Existem alguns gêneros literários que podem ser bem desenvolvidos sem um bom romance em seu enredo, outros, como é o caso da maioria dos “YA” sobrenaturais, que não ficam tão bem sem este ingrediente. Quer dizer, é como em “Academia de Vampiros”. A amizade de Lissa e Rose é importante e cativa o leitor, mas não dá para se agarrar só a esta relação da vida de Rose. Precisamos de seu romance com Dimitri para nos divertirmos mais lendo o livro.

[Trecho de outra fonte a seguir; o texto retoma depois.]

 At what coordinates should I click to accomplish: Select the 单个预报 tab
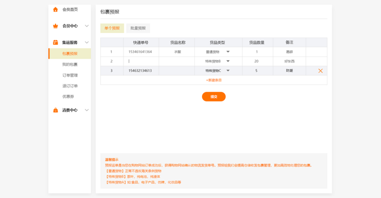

O fato é que o saldo final do primeiro volume de “Gemma Doyle“ é bem positivo e eu com certeza quero conferir sua sequência “Anjos Rebeldes”. Espero que esta sequência seja uma ascensão e que Libba Brey mantenha as boas e pertinentes observações e narrações a respeito os vícios e virtudes da natureza humana.
"Nunca se pode conhecer totalmente uma pessoa. Por isso é que a coisa mais terrível do mundo é aceitar alguém em confiança, esperando que a pessoa faça o mesmo com você. Esse é um equilíbrio tão precário, é um espanto que se faça isso. E no entanto..."
E, verdade seja dita, no fim das contas, a verdade pode representar um terrível engano ou um perigo iminente.
"Ouvi dizer que Deus está nos detalhes. Acontece o mesmo com a verdade. Se você deixar de fora os detalhes, o ponto crucial, pode crucificar alguém com ela."